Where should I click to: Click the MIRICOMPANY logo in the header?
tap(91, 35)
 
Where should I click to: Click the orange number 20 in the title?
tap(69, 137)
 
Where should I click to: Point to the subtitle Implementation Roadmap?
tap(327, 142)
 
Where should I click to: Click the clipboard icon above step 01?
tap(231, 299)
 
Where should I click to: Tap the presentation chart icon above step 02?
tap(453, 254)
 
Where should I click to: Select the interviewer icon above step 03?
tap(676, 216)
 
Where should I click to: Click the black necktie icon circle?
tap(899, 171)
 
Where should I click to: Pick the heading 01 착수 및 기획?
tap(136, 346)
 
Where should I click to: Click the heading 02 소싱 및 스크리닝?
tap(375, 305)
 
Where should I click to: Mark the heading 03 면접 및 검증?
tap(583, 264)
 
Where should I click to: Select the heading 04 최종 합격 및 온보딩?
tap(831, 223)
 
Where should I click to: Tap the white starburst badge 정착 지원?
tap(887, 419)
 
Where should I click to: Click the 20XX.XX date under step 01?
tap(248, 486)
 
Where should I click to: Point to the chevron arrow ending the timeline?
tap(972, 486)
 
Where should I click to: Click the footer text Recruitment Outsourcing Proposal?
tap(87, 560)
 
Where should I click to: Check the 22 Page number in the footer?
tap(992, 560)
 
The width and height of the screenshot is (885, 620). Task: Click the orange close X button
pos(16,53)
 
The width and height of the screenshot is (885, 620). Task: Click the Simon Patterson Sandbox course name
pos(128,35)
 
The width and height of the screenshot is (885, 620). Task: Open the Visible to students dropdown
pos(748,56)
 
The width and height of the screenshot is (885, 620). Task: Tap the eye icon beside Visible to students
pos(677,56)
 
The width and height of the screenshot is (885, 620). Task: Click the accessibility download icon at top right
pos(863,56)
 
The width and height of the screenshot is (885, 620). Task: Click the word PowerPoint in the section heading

▶ _AIM_
Please rewrite the records above as a JSON list of strings, with one string for each line and no strings for blank lines.

▶ _EXERCISE RESULT_
[
  "Where should I click to: Click the MIRICOMPANY logo in the header?",
  "tap(91, 35)",
  "Where should I click to: Click the orange number 20 in the title?",
  "tap(69, 137)",
  "Where should I click to: Point to the subtitle Implementation Roadmap?",
  "tap(327, 142)",
  "Where should I click to: Click the clipboard icon above step 01?",
  "tap(231, 299)",
  "Where should I click to: Tap the presentation chart icon above step 02?",
  "tap(453, 254)",
  "Where should I click to: Select the interviewer icon above step 03?",
  "tap(676, 216)",
  "Where should I click to: Click the black necktie icon circle?",
  "tap(899, 171)",
  "Where should I click to: Pick the heading 01 착수 및 기획?",
  "tap(136, 346)",
  "Where should I click to: Click the heading 02 소싱 및 스크리닝?",
  "tap(375, 305)",
  "Where should I click to: Mark the heading 03 면접 및 검증?",
  "tap(583, 264)",
  "Where should I click to: Select the heading 04 최종 합격 및 온보딩?",
  "tap(831, 223)",
  "Where should I click to: Tap the white starburst badge 정착 지원?",
  "tap(887, 419)",
  "Where should I click to: Click the 20XX.XX date under step 01?",
  "tap(248, 486)",
  "Where should I click to: Point to the chevron arrow ending the timeline?",
  "tap(972, 486)",
  "Where should I click to: Click the footer text Recruitment Outsourcing Proposal?",
  "tap(87, 560)",
  "Where should I click to: Check the 22 Page number in the footer?",
  "tap(992, 560)",
  "The width and height of the screenshot is (885, 620). Task: Click the orange close X button",
  "pos(16,53)",
  "The width and height of the screenshot is (885, 620). Task: Click the Simon Patterson Sandbox course name",
  "pos(128,35)",
  "The width and height of the screenshot is (885, 620). Task: Open the Visible to students dropdown",
  "pos(748,56)",
  "The width and height of the screenshot is (885, 620). Task: Tap the eye icon beside Visible to students",
  "pos(677,56)",
  "The width and height of the screenshot is (885, 620). Task: Click the accessibility download icon at top right",
  "pos(863,56)",
  "The width and height of the screenshot is (885, 620). Task: Click the word PowerPoint in the section heading"
]